__WORK ORDER__: Your task is to print the listing exactly as it stands.
----- PROVIDED DATA
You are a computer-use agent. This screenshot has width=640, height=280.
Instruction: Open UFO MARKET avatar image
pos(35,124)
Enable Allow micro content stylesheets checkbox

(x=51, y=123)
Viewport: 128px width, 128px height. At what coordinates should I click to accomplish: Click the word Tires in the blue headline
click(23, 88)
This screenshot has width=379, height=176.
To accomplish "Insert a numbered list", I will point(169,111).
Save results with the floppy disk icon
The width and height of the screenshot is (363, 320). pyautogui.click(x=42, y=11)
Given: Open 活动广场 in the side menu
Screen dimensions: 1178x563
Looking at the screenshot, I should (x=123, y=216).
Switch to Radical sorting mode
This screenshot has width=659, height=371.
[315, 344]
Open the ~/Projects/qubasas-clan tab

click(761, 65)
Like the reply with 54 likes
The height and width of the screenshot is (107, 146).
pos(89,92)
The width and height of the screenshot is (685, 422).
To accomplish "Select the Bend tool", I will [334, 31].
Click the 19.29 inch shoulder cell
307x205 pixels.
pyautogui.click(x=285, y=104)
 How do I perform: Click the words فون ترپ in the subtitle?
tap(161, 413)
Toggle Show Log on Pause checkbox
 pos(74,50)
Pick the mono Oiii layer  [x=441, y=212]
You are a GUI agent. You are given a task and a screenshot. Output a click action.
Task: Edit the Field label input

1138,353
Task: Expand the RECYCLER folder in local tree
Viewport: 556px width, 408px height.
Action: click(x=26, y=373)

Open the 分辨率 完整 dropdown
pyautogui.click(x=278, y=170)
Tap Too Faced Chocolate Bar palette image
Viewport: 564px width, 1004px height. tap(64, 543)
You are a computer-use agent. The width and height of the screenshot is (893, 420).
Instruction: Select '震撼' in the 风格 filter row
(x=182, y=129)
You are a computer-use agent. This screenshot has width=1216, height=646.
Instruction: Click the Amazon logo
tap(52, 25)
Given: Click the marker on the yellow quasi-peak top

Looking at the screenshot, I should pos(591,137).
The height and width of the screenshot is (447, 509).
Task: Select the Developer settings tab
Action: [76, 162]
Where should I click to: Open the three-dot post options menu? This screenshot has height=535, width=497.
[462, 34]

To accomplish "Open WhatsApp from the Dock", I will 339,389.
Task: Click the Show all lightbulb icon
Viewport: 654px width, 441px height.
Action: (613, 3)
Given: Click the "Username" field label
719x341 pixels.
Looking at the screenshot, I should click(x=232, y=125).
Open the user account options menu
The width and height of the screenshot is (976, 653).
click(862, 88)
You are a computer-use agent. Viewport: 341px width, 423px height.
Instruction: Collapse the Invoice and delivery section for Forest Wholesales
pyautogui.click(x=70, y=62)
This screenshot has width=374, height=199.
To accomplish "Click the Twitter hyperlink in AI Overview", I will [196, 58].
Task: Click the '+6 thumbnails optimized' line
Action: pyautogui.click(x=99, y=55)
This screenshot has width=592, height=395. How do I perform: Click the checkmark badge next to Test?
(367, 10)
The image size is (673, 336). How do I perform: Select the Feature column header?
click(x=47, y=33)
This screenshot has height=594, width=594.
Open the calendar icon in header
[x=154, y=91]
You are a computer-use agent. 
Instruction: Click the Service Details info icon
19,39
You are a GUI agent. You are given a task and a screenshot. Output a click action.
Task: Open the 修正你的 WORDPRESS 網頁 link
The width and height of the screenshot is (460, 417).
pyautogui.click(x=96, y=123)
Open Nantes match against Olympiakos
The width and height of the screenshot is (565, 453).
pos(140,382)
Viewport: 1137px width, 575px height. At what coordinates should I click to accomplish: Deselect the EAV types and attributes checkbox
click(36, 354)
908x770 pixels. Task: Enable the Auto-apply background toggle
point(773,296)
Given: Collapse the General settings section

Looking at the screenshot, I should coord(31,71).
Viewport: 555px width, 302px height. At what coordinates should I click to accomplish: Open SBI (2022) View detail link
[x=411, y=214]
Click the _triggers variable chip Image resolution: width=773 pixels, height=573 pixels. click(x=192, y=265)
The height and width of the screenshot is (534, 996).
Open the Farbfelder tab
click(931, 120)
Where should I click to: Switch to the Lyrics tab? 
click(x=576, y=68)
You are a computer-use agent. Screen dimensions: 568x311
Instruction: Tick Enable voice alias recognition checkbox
----------
__ANSWER AREA__:
You are a computer-use agent. This screenshot has width=640, height=280.
Instruction: Open UFO MARKET avatar image
pos(35,124)
Enable Allow micro content stylesheets checkbox

(x=51, y=123)
Viewport: 128px width, 128px height. At what coordinates should I click to accomplish: Click the word Tires in the blue headline
click(23, 88)
This screenshot has width=379, height=176.
To accomplish "Insert a numbered list", I will point(169,111).
Save results with the floppy disk icon
The width and height of the screenshot is (363, 320). pyautogui.click(x=42, y=11)
Given: Open 活动广场 in the side menu
Screen dimensions: 1178x563
Looking at the screenshot, I should (x=123, y=216).
Switch to Radical sorting mode
This screenshot has width=659, height=371.
[315, 344]
Open the ~/Projects/qubasas-clan tab

click(761, 65)
Like the reply with 54 likes
The height and width of the screenshot is (107, 146).
pos(89,92)
The width and height of the screenshot is (685, 422).
To accomplish "Select the Bend tool", I will [334, 31].
Click the 19.29 inch shoulder cell
307x205 pixels.
pyautogui.click(x=285, y=104)
 How do I perform: Click the words فون ترپ in the subtitle?
tap(161, 413)
Toggle Show Log on Pause checkbox
 pos(74,50)
Pick the mono Oiii layer  [x=441, y=212]
You are a GUI agent. You are given a task and a screenshot. Output a click action.
Task: Edit the Field label input

1138,353
Task: Expand the RECYCLER folder in local tree
Viewport: 556px width, 408px height.
Action: click(x=26, y=373)

Open the 分辨率 完整 dropdown
pyautogui.click(x=278, y=170)
Tap Too Faced Chocolate Bar palette image
Viewport: 564px width, 1004px height. tap(64, 543)
You are a computer-use agent. The width and height of the screenshot is (893, 420).
Instruction: Select '震撼' in the 风格 filter row
(x=182, y=129)
You are a computer-use agent. This screenshot has width=1216, height=646.
Instruction: Click the Amazon logo
tap(52, 25)
Given: Click the marker on the yellow quasi-peak top

Looking at the screenshot, I should pos(591,137).
The height and width of the screenshot is (447, 509).
Task: Select the Developer settings tab
Action: [76, 162]
Where should I click to: Open the three-dot post options menu? This screenshot has height=535, width=497.
[462, 34]

To accomplish "Open WhatsApp from the Dock", I will 339,389.
Task: Click the Show all lightbulb icon
Viewport: 654px width, 441px height.
Action: (613, 3)
Given: Click the "Username" field label
719x341 pixels.
Looking at the screenshot, I should click(x=232, y=125).
Open the user account options menu
The width and height of the screenshot is (976, 653).
click(862, 88)
You are a computer-use agent. Viewport: 341px width, 423px height.
Instruction: Collapse the Invoice and delivery section for Forest Wholesales
pyautogui.click(x=70, y=62)
This screenshot has width=374, height=199.
To accomplish "Click the Twitter hyperlink in AI Overview", I will [196, 58].
Task: Click the '+6 thumbnails optimized' line
Action: pyautogui.click(x=99, y=55)
This screenshot has width=592, height=395. How do I perform: Click the checkmark badge next to Test?
(367, 10)
The image size is (673, 336). How do I perform: Select the Feature column header?
click(x=47, y=33)
This screenshot has height=594, width=594.
Open the calendar icon in header
[x=154, y=91]
You are a computer-use agent. 
Instruction: Click the Service Details info icon
19,39
You are a GUI agent. You are given a task and a screenshot. Output a click action.
Task: Open the 修正你的 WORDPRESS 網頁 link
The width and height of the screenshot is (460, 417).
pyautogui.click(x=96, y=123)
Open Nantes match against Olympiakos
The width and height of the screenshot is (565, 453).
pos(140,382)
Viewport: 1137px width, 575px height. At what coordinates should I click to accomplish: Deselect the EAV types and attributes checkbox
click(36, 354)
908x770 pixels. Task: Enable the Auto-apply background toggle
point(773,296)
Given: Collapse the General settings section

Looking at the screenshot, I should coord(31,71).
Viewport: 555px width, 302px height. At what coordinates should I click to accomplish: Open SBI (2022) View detail link
[x=411, y=214]
Click the _triggers variable chip Image resolution: width=773 pixels, height=573 pixels. click(x=192, y=265)
The height and width of the screenshot is (534, 996).
Open the Farbfelder tab
click(931, 120)
Where should I click to: Switch to the Lyrics tab? 
click(x=576, y=68)
You are a computer-use agent. Screen dimensions: 568x311
Instruction: Tick Enable voice alias recognition checkbox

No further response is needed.